Our purpose: to create a collaborative synthesis environment for vocal improvisation “without buttons”, and to make performers shared control of processing through arm gestures and characteristics of their vocal output.
With months of planning, the construction came together in time for our class presentation. Watch an example of our performance to see what this was all about:
Two signal sources
Two processing environments
Three synthesis processes
The two control signal sources were the biosignals and the audio signals from the mics. The biosensores were sEMG sensors placed on the palmer adbuction muscles on both hands of both performers. Sensor values were passed to the Macbook Pro through a serial port at 256 Hz. A script by Bennett Smith converted the incoming values to UDP. UDP was recieved in HandControl.pd for processing and conversion into values between 0 and 1 with stable end point stats.
The EMG signals are very jumpy and unstable, so a lot of smoothing is needed to give the performers control over the values output. In this case, the input numbers streams were converted to DSP signals. From these signals, the envelops were extracted and these envelop values were further averaged before constricting the range. Each Performers control values were sent over bundled together and sent over UDP when ever there was a recoded change in value.
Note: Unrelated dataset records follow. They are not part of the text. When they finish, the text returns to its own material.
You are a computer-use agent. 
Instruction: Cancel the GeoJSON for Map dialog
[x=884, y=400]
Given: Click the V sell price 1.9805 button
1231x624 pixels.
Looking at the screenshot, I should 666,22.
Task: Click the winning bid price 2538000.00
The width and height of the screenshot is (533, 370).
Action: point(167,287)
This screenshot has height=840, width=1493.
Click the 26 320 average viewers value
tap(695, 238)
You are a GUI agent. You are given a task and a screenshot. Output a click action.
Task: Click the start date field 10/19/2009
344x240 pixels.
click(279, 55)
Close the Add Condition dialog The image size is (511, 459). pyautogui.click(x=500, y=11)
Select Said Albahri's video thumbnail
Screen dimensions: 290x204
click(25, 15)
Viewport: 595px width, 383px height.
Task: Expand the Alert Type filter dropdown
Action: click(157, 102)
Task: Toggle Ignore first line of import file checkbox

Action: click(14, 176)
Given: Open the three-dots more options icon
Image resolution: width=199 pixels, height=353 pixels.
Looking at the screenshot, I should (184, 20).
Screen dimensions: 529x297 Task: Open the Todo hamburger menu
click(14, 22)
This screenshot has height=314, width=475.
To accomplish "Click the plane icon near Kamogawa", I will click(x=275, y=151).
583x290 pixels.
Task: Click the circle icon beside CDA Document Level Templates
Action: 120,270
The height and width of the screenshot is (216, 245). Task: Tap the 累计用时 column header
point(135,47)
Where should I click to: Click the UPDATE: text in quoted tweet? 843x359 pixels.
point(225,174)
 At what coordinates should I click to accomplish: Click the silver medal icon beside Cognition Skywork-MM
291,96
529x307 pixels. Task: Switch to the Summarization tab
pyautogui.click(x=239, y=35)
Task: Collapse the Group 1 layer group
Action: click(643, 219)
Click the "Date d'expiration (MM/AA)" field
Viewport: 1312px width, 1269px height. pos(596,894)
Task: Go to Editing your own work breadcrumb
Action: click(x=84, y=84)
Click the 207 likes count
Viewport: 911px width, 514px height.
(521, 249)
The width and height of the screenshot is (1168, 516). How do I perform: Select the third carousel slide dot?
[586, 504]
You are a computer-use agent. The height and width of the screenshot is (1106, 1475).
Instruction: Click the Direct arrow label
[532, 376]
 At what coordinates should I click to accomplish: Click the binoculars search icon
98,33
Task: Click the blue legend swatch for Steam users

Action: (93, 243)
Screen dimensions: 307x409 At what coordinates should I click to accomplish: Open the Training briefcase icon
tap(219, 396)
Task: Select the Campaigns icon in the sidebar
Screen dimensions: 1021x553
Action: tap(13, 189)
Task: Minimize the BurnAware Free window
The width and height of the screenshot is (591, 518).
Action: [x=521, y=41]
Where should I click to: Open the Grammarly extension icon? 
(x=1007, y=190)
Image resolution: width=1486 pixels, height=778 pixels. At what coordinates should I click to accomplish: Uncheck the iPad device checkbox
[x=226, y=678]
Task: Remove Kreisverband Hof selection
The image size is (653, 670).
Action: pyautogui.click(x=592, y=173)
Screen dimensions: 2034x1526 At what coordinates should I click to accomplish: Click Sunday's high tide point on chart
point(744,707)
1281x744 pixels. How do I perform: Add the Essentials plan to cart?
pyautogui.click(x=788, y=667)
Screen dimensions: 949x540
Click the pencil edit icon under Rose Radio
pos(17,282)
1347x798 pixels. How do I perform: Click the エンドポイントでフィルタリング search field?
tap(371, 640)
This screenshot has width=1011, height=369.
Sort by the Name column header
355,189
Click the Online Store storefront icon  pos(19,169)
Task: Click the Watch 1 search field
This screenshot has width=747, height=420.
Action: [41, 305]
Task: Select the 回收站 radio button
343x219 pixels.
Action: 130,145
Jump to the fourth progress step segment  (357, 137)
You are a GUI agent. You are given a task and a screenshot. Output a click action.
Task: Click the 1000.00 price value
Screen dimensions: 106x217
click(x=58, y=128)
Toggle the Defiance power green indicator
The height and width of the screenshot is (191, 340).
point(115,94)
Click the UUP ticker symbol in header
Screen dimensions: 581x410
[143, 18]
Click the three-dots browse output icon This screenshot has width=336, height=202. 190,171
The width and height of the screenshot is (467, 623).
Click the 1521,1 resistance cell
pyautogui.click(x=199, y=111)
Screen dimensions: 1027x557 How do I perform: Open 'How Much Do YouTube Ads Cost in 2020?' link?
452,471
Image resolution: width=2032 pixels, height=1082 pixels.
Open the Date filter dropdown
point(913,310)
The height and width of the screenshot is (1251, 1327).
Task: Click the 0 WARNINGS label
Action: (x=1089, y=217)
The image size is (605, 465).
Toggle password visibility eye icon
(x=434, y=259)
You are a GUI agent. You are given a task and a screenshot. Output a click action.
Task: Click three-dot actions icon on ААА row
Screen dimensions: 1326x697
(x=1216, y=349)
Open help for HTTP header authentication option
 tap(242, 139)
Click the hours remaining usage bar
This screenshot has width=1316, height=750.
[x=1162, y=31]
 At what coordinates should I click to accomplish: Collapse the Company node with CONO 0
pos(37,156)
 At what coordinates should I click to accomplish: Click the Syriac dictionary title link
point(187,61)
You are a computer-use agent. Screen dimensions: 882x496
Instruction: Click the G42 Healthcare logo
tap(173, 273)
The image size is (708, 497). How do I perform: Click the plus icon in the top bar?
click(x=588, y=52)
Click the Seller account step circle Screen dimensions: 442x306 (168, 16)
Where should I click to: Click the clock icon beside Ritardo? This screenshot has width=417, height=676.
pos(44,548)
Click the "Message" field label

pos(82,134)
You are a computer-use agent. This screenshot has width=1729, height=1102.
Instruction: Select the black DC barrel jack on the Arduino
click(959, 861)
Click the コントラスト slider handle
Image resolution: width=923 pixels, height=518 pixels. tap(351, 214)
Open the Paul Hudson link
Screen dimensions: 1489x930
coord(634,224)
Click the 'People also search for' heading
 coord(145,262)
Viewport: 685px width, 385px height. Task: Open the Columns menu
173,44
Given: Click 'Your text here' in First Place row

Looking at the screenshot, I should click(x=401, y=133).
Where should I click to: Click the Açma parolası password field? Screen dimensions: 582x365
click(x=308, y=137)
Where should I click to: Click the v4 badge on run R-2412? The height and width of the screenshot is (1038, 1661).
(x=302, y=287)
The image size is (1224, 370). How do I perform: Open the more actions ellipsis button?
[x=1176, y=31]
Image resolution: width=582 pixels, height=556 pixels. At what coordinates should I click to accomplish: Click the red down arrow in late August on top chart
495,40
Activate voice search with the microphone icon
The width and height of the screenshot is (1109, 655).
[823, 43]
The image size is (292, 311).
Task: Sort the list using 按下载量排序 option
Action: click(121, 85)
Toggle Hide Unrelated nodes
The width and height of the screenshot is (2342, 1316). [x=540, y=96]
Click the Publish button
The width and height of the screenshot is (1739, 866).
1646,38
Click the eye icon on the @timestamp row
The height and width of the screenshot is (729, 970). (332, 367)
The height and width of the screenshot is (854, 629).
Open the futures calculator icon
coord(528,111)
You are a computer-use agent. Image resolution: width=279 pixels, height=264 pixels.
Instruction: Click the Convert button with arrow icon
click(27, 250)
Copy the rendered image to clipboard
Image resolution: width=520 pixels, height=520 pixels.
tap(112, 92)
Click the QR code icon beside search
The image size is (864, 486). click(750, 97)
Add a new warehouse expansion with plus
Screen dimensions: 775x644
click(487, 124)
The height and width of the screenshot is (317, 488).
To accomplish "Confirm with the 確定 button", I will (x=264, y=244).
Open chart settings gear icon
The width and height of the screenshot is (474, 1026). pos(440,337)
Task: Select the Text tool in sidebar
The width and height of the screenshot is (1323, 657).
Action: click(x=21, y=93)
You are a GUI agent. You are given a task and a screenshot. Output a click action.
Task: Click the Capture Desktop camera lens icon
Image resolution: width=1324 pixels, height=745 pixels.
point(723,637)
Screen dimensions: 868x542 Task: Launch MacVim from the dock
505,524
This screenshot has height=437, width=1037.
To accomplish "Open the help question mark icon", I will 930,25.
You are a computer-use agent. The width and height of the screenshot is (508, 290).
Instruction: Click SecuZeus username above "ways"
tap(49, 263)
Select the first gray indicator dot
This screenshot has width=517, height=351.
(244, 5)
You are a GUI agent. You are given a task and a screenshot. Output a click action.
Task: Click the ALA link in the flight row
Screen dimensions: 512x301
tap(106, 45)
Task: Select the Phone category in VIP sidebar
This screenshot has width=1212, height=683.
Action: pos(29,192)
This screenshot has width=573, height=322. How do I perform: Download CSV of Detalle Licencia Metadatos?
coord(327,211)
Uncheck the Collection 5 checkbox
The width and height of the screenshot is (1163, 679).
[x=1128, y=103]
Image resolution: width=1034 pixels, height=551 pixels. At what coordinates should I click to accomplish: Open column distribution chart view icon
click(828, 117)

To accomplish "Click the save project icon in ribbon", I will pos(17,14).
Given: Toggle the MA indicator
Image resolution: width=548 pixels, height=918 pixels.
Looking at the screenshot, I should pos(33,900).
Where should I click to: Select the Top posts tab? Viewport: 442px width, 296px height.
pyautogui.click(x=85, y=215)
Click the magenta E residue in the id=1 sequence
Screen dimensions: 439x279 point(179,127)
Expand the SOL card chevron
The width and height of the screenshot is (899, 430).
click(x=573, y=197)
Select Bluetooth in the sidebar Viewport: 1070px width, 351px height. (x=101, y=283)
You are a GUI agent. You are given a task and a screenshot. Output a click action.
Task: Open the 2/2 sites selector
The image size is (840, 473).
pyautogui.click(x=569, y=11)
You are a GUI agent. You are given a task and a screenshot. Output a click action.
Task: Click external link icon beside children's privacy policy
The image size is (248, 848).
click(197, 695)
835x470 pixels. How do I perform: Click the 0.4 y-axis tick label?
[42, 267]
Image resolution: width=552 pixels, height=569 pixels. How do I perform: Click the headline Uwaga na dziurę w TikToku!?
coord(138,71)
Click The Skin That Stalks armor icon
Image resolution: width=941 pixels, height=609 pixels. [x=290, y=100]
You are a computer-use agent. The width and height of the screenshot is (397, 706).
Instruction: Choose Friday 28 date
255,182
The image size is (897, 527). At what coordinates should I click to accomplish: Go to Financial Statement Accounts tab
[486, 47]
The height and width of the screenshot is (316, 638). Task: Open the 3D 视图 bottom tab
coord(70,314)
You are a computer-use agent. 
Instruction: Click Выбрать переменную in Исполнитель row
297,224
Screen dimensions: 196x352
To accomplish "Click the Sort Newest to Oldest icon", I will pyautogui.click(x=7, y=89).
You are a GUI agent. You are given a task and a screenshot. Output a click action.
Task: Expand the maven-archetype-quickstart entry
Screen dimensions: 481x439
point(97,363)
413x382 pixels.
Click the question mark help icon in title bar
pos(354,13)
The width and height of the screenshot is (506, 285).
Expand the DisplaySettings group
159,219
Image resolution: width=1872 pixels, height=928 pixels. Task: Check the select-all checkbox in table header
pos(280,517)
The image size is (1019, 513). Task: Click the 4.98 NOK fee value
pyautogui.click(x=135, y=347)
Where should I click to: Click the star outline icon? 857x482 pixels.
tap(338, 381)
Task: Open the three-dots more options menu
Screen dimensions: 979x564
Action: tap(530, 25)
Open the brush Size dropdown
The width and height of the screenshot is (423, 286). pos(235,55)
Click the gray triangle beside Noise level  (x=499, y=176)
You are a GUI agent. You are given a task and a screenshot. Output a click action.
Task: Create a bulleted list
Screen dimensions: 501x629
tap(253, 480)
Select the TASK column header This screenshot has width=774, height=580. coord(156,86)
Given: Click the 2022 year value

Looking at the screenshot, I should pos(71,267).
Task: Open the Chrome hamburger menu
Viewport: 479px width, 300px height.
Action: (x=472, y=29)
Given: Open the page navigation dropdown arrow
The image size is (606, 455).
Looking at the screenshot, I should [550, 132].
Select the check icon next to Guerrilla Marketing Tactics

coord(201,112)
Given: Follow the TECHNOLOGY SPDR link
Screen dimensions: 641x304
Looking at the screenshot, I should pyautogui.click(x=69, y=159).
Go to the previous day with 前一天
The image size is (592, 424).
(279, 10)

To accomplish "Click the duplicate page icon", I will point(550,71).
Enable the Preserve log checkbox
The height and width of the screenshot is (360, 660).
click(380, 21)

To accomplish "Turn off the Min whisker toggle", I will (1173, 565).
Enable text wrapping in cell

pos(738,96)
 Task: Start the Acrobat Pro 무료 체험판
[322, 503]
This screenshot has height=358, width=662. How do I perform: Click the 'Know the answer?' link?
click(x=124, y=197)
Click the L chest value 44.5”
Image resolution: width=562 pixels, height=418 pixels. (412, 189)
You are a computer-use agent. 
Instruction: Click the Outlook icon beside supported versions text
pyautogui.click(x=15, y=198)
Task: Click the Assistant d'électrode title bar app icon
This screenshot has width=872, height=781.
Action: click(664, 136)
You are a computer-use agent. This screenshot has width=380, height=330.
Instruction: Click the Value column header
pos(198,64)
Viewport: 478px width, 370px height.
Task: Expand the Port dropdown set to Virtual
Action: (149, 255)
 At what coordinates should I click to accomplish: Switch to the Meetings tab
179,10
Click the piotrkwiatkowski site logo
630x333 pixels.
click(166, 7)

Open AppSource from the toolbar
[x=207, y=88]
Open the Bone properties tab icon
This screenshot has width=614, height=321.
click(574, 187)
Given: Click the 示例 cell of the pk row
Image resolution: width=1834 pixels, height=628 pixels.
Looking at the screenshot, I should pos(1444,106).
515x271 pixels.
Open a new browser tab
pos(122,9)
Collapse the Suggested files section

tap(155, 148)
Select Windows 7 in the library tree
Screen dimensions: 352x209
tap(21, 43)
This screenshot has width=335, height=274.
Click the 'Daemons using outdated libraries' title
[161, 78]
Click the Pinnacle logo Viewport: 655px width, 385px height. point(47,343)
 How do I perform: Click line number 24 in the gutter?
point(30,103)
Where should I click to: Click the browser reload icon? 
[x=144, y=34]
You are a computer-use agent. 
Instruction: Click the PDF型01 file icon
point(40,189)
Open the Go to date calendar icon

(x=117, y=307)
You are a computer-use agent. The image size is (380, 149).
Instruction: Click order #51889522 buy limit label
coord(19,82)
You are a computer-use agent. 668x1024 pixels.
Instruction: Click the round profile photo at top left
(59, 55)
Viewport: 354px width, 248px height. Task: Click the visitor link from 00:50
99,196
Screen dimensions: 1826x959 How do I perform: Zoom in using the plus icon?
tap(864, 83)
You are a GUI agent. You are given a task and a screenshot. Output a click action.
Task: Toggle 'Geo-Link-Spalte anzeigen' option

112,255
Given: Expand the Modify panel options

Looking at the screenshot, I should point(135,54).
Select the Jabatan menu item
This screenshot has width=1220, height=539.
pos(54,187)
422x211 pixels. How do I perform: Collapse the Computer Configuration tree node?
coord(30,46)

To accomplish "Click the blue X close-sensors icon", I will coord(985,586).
The controls derived from the Audio data tried to measure the quantity of change in spectral content of each signal and generate a ratio variable in signal 1 against signal 2. This ratio was passed as a control to the modulator/carrier ratio in the cross synthesis patch. The maxpatch performing this evaluation was called HoldingTwo.maxpatch .
Each audio input was recorded into a second long buffer which was read by two heads offset by half a second. These replays were passed to [fft~] and [cartopol~] to extract the magnitude of frequency content in each bin. With MSP’s stream of frequency content, the change was measured by the difference between the streams in each signal. A leaky integrator then kept track of the change per signal over some time interval.
The rest of the audio signal processing was arranged by Morgan, working with externals developed at IRCAM. Feel free to peruse his explanations of these at his website.